Anyone who regularly tunes in to academic, atheist and author Professor Richard Dawkins’ television appearances and YouTube videos will likely be familiar with the following extract, which popped up in my social media feeds again, recently. This particular clip features Professor Dawkins’ 2012 participation on the panel of Australian ABC TV’s discussion show, “Q&A”, taking questions from the audience.
This was reposted along with comments that are all too common among some atheists, to the effect that it was funny to see Dawkins putting the theistic audience member in his place, almost as though being an atheist meant to be the adult, godless version of a playground bully. (Compare the title of the video for more of the same type of attitude.)
The clip, in my view, would have made for much more interesting viewing had Dawkins actually answered the audience member’s question, although as an atheist, I agree wholeheartedly with what Dawkins said.
At its simplest, the audience member is presenting a yes-or-no question, namely:
Aren’t atheists hypocrites? In argument form, this runs roughly as follows:
P1: The ability to decide between right & wrong comes from a sense of absolute morality
P2: Absolute morality requires an irrational leap of faith
P3: Atheism rejects absolute morality and irrational leaps of faith
C: Atheism cannot know right & wrong without being hypocritical
Again, while I agree with what Professor Dawkins says, he does not, technically, answer the question. His response is essentially “I don’t want your absolute morality”, for the reasons and examples he cites. While these reasons may be viscerally appealing to atheist audiences, his response boils down to an appeal to ridicule: framing someone’s argument as absurd (even if it is), instead of addressing the points raised.
As a fledgling critical thinker, I feel the exchange would have been more informative had Professor Dawkins engaged with the notions raised by the audience member, and with the argument put forth; and he is certainly eminently qualified to do so. Specifically, it would have been interesting to hear Dawkins’ views on absolute morality, its history and validity, and perhaps why atheists do not merely reject it, but for whom it is something of a non-concept, before proceeding to a dissection of the argument.

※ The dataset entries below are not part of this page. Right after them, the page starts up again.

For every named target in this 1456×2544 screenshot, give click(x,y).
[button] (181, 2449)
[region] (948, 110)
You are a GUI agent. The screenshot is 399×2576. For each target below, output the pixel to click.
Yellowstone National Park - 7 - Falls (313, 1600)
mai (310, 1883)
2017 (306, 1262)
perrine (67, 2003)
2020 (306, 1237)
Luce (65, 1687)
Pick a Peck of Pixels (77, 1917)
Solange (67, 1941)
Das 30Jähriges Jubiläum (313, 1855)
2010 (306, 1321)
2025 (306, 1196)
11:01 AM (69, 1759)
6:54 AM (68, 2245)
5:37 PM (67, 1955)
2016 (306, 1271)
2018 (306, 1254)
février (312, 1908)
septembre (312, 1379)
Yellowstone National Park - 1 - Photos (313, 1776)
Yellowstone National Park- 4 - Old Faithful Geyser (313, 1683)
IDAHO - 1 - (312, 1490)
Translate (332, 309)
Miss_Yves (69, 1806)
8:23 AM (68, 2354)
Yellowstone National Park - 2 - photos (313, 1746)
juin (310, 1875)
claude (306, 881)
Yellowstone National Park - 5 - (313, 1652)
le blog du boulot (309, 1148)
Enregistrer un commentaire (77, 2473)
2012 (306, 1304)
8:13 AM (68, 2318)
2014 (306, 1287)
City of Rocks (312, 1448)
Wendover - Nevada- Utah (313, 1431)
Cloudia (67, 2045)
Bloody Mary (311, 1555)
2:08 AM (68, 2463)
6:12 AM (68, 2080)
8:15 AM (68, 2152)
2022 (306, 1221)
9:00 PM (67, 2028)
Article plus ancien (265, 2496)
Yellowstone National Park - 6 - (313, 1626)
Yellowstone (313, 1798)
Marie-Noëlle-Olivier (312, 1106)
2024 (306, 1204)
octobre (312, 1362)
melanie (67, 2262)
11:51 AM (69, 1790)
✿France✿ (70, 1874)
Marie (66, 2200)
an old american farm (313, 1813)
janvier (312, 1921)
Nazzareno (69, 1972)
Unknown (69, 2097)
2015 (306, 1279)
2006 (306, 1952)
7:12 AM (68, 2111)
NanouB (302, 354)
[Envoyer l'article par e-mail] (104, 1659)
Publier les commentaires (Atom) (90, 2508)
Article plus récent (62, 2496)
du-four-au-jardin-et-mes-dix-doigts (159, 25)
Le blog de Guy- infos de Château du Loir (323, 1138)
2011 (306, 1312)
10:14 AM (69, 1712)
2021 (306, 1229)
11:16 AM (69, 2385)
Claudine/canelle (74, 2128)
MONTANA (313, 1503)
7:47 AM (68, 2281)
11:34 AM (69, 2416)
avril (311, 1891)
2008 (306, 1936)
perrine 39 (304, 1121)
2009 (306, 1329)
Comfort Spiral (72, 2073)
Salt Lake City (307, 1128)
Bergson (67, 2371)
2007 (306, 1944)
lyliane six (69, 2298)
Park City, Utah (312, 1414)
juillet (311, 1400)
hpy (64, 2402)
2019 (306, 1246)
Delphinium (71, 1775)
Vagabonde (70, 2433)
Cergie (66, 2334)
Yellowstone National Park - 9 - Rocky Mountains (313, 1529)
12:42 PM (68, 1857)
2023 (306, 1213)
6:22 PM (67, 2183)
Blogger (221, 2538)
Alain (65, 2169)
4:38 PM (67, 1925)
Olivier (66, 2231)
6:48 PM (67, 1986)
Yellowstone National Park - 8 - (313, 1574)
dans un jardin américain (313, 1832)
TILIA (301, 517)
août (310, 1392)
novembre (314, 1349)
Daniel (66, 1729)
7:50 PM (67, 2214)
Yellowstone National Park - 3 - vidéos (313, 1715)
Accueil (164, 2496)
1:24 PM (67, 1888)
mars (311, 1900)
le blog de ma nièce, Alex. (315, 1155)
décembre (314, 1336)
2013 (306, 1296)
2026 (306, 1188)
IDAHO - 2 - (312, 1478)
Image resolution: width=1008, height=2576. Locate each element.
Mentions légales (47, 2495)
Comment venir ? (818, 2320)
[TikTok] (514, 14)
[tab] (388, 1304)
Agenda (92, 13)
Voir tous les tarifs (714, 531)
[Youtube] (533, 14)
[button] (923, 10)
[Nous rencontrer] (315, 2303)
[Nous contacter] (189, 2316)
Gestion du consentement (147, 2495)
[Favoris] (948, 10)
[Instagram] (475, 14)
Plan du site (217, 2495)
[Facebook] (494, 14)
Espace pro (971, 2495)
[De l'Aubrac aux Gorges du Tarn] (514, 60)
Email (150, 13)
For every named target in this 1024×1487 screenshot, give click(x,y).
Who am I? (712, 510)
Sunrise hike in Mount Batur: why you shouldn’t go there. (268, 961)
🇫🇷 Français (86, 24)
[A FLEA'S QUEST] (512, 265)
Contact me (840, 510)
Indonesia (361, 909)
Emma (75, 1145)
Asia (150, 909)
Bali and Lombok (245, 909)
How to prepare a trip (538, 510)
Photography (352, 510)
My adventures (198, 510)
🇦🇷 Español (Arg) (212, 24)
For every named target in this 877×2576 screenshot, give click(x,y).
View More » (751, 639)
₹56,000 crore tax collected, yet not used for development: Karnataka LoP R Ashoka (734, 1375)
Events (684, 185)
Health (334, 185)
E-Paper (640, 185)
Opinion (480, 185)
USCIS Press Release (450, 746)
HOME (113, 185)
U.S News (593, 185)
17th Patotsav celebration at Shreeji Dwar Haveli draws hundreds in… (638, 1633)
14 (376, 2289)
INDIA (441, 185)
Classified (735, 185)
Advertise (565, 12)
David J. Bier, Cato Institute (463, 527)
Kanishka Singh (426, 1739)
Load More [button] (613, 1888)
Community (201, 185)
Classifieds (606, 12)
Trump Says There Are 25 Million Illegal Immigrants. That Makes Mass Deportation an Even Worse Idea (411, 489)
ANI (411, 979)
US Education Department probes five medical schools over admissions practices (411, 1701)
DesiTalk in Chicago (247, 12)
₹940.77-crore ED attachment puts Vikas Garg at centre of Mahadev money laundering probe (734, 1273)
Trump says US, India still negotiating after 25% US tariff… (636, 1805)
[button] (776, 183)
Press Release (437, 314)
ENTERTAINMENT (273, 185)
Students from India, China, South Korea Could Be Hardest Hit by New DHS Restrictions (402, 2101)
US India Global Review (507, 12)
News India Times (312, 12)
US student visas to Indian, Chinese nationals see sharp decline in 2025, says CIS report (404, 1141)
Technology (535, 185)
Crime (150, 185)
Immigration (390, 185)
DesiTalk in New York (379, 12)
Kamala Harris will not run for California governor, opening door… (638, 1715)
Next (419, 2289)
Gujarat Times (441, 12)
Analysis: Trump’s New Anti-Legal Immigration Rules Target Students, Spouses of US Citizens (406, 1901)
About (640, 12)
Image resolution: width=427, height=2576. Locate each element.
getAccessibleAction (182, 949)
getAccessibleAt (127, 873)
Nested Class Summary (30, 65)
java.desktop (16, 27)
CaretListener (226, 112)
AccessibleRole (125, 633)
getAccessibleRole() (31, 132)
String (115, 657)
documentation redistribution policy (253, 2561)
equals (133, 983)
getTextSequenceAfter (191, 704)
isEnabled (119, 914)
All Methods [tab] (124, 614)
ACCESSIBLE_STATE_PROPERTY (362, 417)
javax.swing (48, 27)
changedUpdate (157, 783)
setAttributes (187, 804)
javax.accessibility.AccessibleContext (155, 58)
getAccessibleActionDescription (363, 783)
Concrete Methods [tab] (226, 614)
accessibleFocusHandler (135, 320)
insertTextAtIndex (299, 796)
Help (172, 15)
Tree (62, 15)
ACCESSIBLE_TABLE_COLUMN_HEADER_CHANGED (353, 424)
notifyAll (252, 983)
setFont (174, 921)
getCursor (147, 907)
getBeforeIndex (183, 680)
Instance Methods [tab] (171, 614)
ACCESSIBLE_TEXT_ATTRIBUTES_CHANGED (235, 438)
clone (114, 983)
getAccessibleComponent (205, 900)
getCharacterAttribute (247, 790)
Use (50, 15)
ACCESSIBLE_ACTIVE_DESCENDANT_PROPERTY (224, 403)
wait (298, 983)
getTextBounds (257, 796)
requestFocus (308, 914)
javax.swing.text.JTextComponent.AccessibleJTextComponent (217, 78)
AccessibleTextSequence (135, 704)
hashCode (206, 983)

As atheists, and hopefully as critical thinkers, it is incumbent on us not to give in to the comfort of confirmation bias by behaving like fans, followers or congregationists before those who generally, and vocally, represent our views. For those of us who grew up in a religious environment, it is that sort of herd behaviour that we are supposed to have left behind. Everything and everyone should be subject to scepticism and critical appraisal, uncomfortable though it may be to us. That is the way towards freedom, and that is the way towards truth.